Klingbeils Strategie – auf Stabilität, Effizienz und Elitenkonsens zu setzen – mag kurzfristig Regierung sichern. Langfristig jedoch könnte sie das demokratische Gefüge destabilisieren. Wenn politische Repräsentation zur Verwaltung und Debatte zur Simulation wird, droht ein wachsender Teil der Bevölkerung abzuwandern – nicht nur von der SPD, sondern vom demokratischen System selbst.
Die SPD unter Lars Klingbeil steht exemplarisch für eine neue Parteiform: nicht Volkspartei, nicht Programmpartei, sondern Funktionspartei. In ihr wird Macht nicht mehr als Mittel zur Umsetzung von Ideen verstanden, sondern als Selbstzweck.
Was sich politikwissenschaftlich als Transformation zur Kartellpartei analysieren lässt, wird praktisch zur Strategie der Selbsterhaltung: Kontrolle über Ämter, über Ressourcen, über Narrative. Doch diese Strategie trägt einen Preis. Die Partei verliert ihre Fähigkeit zur gesellschaftlichen Repräsentation, zur Konfliktartikulation, zur Innovation.
Für eine Partei, die einst Kohorten von Arbeitern, Intellektuellen und sozialen Bewegungen mobilisierte, ist das mehr als ein Kurswechsel – es ist ein Systembruch. Die Frage ist nicht mehr, ob die SPD wieder stärker wird. Die Frage ist, ob sie noch etwas anderes sein will als das, was sie derzeit ist: eine funktionale Projektionsfläche für Machtwahrung im postideologischen Zeitalter.

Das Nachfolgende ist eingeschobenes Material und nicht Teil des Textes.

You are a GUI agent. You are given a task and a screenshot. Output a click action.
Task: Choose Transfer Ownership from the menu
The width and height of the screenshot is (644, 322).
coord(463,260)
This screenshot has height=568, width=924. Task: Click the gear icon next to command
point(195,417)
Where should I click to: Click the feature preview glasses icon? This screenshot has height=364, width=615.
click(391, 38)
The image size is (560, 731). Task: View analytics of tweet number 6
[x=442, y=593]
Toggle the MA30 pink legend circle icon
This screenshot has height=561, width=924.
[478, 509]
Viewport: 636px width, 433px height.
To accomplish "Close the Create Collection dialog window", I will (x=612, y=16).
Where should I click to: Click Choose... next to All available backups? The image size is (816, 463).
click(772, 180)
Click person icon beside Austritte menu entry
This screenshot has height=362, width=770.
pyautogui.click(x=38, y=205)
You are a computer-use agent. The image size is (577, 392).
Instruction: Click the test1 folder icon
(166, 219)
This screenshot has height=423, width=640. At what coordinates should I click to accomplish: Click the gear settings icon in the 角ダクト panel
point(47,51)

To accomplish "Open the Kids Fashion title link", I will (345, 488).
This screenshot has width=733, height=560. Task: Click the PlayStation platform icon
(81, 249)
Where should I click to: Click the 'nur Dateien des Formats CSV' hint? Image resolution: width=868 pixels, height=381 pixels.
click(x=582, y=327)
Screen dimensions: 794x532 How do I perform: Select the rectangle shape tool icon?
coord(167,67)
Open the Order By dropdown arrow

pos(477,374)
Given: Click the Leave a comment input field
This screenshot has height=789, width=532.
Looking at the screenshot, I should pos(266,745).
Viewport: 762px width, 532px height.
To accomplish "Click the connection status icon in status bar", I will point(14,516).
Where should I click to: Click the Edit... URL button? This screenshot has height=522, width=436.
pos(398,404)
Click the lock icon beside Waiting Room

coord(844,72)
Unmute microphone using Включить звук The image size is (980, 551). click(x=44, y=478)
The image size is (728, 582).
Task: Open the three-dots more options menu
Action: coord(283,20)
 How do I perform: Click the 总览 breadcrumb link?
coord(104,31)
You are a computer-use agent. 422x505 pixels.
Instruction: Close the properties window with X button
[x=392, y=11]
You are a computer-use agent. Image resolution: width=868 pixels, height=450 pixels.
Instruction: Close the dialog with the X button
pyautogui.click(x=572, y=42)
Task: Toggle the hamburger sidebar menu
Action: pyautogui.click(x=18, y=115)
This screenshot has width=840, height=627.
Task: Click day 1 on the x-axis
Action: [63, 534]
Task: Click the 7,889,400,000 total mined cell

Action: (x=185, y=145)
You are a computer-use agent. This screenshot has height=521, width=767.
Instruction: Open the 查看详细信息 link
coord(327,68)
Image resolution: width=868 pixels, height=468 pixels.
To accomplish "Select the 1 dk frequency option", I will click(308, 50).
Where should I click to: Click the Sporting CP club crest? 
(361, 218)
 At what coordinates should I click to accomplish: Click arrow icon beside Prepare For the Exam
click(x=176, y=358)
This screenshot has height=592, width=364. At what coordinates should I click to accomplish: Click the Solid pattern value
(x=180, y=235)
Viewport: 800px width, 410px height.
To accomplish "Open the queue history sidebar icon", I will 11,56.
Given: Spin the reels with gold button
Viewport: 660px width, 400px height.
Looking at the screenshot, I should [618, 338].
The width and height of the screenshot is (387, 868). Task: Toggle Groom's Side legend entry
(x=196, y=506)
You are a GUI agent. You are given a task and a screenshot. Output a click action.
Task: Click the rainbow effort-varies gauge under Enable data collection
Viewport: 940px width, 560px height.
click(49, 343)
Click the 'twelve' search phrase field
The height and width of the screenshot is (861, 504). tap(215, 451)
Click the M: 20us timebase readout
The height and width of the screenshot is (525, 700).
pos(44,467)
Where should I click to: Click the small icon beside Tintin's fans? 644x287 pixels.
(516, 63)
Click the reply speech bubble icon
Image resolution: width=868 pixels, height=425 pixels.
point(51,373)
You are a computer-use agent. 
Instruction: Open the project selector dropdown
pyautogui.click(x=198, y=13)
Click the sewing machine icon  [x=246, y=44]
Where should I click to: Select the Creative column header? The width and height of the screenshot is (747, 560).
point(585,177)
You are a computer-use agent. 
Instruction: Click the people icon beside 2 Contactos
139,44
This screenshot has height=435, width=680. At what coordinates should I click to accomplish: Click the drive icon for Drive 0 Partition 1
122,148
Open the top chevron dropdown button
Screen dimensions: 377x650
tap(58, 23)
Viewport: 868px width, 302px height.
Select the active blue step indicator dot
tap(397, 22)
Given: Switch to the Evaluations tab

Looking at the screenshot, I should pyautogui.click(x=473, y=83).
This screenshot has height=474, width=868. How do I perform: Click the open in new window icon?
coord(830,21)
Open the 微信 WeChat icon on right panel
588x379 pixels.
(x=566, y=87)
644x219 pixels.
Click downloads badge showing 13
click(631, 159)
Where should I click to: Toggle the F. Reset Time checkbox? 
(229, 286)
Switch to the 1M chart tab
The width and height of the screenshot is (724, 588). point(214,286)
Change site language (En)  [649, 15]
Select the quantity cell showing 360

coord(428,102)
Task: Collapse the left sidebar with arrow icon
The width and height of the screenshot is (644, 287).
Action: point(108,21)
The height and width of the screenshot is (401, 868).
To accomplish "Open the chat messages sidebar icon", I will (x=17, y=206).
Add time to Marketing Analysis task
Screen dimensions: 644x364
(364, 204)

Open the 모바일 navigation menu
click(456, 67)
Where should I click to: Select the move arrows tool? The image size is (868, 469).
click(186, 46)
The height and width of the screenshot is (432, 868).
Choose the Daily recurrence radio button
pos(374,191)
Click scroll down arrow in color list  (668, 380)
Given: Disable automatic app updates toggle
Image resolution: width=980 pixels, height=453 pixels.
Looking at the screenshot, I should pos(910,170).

In dieser Konstellation ist es nicht ausgeschlossen, dass die Sozialdemokratie nicht durch äußere Gegner, sondern durch innere Selbstverwandlung verschwindet. Und mit ihr ein entscheidendes Gegengewicht, das für das Funktionieren pluralistischer Demokratie lange Zeit konstitutiv war.